Saturday, August 14, 2010

Children and Learning

After mentioning the blog Nurtured by Love in a post last night, I wanted to direct interested readers towards a couple of her posts in particular that have struck me or given me food for thought over the past year.


Building Character

I think people become strong like plants become strong -- by starting with deep roots. I think that childhood is a time to grow deep roots. Later you can challenge the seedling with wind, drought, and deluge and it will probably do just fine because it will have the firm grounding necessary to weather the hardship.

The Role of Home Teacher

I think it's important to recognize that institutional schooling represents a sort of contracting out of the academic education portion of the responsibility for raising a child, and that this is a relatively recent practice in the scope of human history. The idea of having separate roles for "teacher" and "parent" is a little artificial.

I see the distinction between "being a mom" and "being a homeschool teacher" in a similar light. They're not separate roles. We tend to see them as separate because culturally we have made an artificial separation, assigning the roles to different people. If they're not going to different people, they don't need to be different.

Respect For Authority

I don't believe respect is a behaviour that is learned through repeated practice. I believe that respect is a moral understanding that springs from empathy. In other words it comes from a a strongly-rooted set of moral values, not repetitive behaviour. And strongly grounded values are of course best learned through consistent caring teaching within the family ... rather than the rather random, capricious examples set in institutional settings.

This unschooling mother of four thinks interesting thoughts, don't you think? And I find myself alternately marveling that her philosophy of education is wonderful and has clearly worked for her children, and then wondering how in the world something like this could possibly work when children (like adults) are, after all, imperfect and prone to laziness.

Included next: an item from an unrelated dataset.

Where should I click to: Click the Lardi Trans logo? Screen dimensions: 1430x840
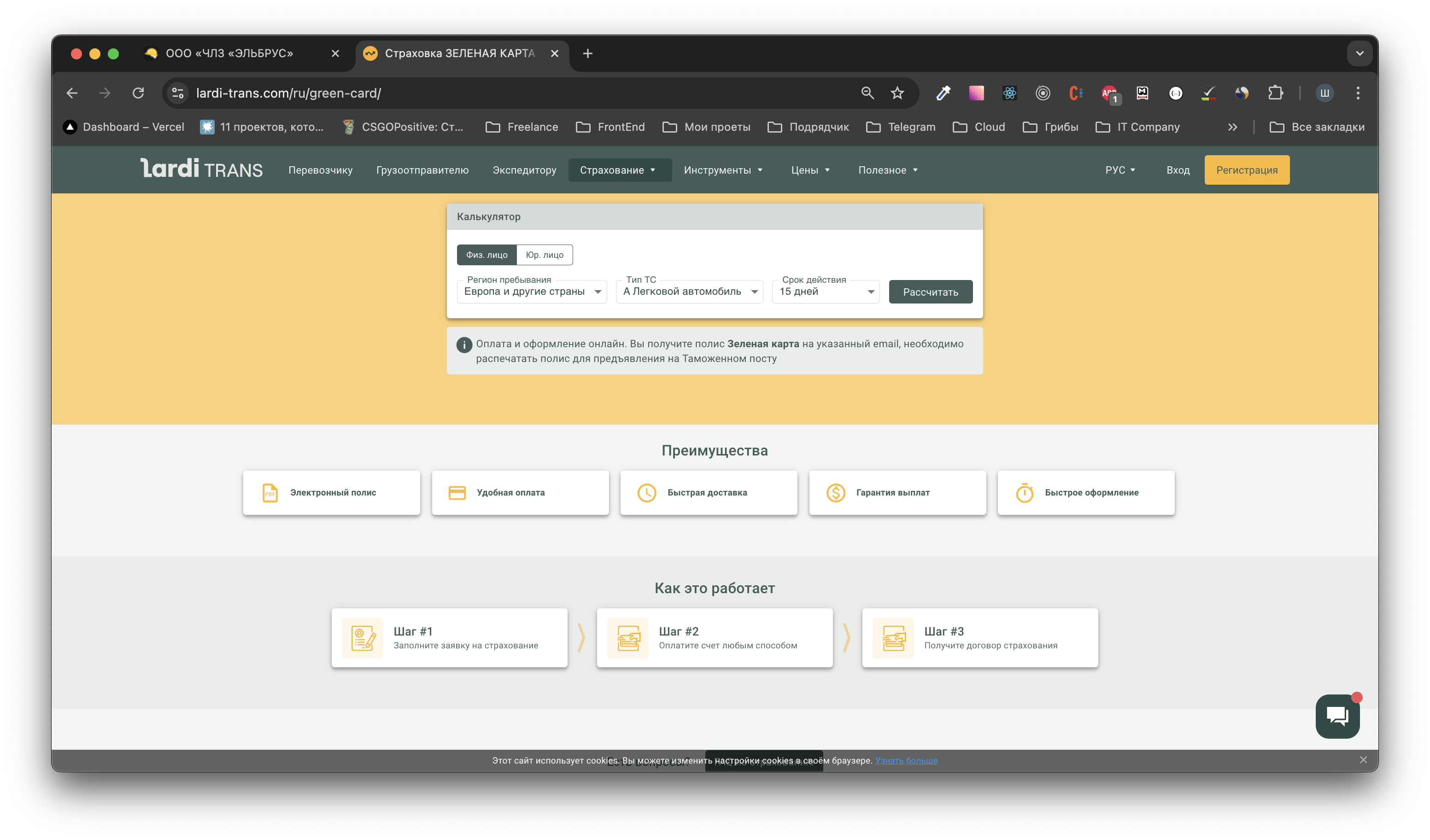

I was homeschooled from kindergarten through high school. Today, an adult, I am both a student and a teacher myself. I observe dozens of children each week in their interactions with me, with their parents, and with their peers. I hear the good, the bad, and the ugly of their school experiences. I see five-year-olds exhausted and emotionally on the brink of a meltdown after a day of school. I witness students who say they hate school, and other students whose eagerness to learn and grow is unstoppable. I observe their family, social, and school environments and wonder at the differences. And I find these thoughts from Miranda to be good things to ponder.